◆ **Consigne 1**
Recopiez fidèlement, dans le texte sur le festival Roadburn, le passage qui s’ouvre sur les mots contenant « Réunir plus de » et se termine par « à se renouveler). ».
◆ **Consigne 2**
D’après le texte sur le festival Roadburn, combien de pays étaient représentés parmi les passionnés de musique réunis en ligne ?

== Texte ==

Réunir plus de 75 000 passionnés de musique venant du monde entier – pas moins de 119 pays représentés ! – autour d’une série de performances live en pleine pandémie, alors que les rassemblements sont interdits un peu partout et que tout le monde est, à peu de choses près, cloîtré chez soi ? Par les temps qui courent, ça semble tristement utopique, mais c’est pourtant l’exploit réalisé par l’équipe du Roadburn dont la créativité débordante n’est plus à prouver (on se souvient de sa réactivité lors de l’éruption du volcan Eyjafjallajökull en 2010 et de sa capacité générale à se renouveler).
Après avoir dû annuler son édition 2020, c’est en ligne qu’a eu lieu celle de cette année. Au programme, performances inédites dont certaines en live à l’013 à Tilbourg où le festival a habituellement lieu, projets commandés pour l’occasion, lancements, avant-premières et autres mixtapes pour environ 80 heures de contenu. De quoi, comme lors des autres éditions, se retrouver joyeusement débordé et obligé de faire face à de cruels dilemmes. Retour sur 10 performances qui reflètent l’éclectisme caractéristique du festival, histoire de prolonger ce week-end pas comme les autres…
Evénement : Roadburn
Dates : 16-18 avril 2021
Ville : Tilbourg [Pays-Bas]
Nadja
Le duo canadien qu’on connaît pour ses disques monumentaux à la fois écrasants et oniriques présentait l’inédit Seemannsgarn. Le morceau, enregistré en live à The Black Lodge à Berlin, est une longue méditation rêveuse, un lent crescendo qui plonge peu à peu l’auditeur dans un océan de bruits enveloppants, de pulsations et de bourdonnements. Filmée de manière immersive et hypnotique, exploitant à la perfection un décor idéal – les rideaux de velours rouge et le sol à chevrons de la black lodge de Twin Peaks –, la performance fusionnelle, presque utérine, des deux musiciens nous a fait basculer au ralenti dans un autre monde.

===
== Données ==

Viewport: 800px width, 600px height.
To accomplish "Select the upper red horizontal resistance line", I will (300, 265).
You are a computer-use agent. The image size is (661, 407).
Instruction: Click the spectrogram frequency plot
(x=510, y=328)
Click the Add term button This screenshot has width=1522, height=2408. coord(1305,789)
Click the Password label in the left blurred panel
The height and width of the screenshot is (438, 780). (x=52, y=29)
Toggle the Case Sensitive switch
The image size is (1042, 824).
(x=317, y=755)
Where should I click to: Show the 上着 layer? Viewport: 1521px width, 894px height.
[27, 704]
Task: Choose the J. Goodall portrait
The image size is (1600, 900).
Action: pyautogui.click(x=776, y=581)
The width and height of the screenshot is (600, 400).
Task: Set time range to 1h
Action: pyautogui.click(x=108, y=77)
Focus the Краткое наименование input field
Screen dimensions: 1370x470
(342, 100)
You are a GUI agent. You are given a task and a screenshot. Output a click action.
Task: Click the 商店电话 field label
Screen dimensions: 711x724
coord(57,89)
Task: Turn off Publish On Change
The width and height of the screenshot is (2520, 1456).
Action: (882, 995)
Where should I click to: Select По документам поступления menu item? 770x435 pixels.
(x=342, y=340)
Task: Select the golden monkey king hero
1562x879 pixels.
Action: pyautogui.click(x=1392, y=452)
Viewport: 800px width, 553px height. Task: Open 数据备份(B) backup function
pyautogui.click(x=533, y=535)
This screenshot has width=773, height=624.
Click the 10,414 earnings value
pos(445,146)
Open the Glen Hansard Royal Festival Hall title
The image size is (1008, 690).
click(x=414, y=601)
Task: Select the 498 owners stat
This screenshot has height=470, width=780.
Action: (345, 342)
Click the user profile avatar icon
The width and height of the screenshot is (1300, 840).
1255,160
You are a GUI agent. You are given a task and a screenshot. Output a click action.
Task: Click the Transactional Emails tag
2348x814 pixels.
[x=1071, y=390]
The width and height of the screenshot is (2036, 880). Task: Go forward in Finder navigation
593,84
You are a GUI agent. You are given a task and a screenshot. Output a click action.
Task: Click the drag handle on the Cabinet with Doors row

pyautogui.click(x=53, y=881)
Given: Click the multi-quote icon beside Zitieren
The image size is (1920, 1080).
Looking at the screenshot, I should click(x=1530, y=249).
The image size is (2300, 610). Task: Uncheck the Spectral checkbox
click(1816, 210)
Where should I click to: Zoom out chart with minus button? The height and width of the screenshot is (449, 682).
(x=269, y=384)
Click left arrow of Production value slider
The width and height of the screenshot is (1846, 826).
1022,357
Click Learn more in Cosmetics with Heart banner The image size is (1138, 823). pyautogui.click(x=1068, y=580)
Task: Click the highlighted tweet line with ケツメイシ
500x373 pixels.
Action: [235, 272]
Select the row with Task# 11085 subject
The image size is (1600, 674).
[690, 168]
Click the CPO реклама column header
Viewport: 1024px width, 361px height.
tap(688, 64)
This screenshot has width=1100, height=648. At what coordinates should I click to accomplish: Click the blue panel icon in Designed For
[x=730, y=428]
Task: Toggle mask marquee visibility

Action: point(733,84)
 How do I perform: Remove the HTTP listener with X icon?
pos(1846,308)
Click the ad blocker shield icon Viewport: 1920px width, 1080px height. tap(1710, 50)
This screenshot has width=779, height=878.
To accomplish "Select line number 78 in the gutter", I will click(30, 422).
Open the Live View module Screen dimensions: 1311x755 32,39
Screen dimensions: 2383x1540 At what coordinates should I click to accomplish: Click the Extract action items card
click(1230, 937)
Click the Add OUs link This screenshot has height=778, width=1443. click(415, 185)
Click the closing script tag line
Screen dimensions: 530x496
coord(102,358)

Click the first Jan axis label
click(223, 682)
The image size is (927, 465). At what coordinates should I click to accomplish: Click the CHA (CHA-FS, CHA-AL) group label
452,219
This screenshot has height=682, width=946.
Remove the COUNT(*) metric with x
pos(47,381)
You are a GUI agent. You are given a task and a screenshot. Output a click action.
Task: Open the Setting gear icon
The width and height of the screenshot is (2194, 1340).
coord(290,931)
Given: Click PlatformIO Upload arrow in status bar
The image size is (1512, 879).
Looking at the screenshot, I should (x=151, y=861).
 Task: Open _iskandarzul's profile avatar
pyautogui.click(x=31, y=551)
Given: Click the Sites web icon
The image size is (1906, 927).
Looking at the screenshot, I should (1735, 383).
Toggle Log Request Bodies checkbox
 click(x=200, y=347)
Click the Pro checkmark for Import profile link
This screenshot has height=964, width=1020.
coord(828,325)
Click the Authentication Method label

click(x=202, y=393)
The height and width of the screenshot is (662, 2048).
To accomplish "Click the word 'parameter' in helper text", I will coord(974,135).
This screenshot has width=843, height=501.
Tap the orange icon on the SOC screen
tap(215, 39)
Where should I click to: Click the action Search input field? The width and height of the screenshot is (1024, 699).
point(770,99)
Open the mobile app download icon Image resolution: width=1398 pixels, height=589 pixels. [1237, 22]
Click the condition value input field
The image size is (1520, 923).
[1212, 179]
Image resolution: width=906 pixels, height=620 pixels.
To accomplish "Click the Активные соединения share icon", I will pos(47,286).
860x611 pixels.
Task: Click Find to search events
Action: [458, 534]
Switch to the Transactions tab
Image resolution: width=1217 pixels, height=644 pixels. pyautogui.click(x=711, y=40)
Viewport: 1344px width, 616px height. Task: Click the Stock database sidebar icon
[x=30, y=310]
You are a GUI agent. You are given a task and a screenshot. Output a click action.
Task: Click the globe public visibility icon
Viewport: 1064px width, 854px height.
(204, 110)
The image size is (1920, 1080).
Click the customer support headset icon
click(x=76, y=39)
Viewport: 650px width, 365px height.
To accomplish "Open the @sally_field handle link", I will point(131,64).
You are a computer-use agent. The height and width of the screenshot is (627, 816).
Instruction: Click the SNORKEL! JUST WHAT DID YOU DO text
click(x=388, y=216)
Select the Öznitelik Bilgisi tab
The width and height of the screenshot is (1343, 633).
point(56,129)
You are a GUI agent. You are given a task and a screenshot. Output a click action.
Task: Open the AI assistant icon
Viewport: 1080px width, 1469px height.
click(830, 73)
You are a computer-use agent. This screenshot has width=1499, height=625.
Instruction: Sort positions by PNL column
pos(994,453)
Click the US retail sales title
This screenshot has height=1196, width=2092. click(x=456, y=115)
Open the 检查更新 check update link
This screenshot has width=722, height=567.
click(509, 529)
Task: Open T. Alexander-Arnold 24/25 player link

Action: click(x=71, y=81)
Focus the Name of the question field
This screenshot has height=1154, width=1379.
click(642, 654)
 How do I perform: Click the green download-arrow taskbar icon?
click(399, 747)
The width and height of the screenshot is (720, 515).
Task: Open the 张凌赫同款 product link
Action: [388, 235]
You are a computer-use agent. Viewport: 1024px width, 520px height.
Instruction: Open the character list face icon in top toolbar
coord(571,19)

===

◆ **Réponse 1**
Réunir plus de 75 000 passionnés de musique venant du monde entier – pas moins de 119 pays représentés ! – autour d’une série de performances live en pleine pandémie, alors que les rassemblements sont interdits un peu partout et que tout le monde est, à peu de choses près, cloîtré chez soi ? Par les temps qui courent, ça semble tristement utopique, mais c’est pourtant l’exploit réalisé par l’équipe du Roadburn dont la créativité débordante n’est plus à prouver (on se souvient de sa réactivité lors de l’éruption du volcan Eyjafjallajökull en 2010 et de sa capacité générale à se renouveler).

◆ **Réponse 2**
119 pays.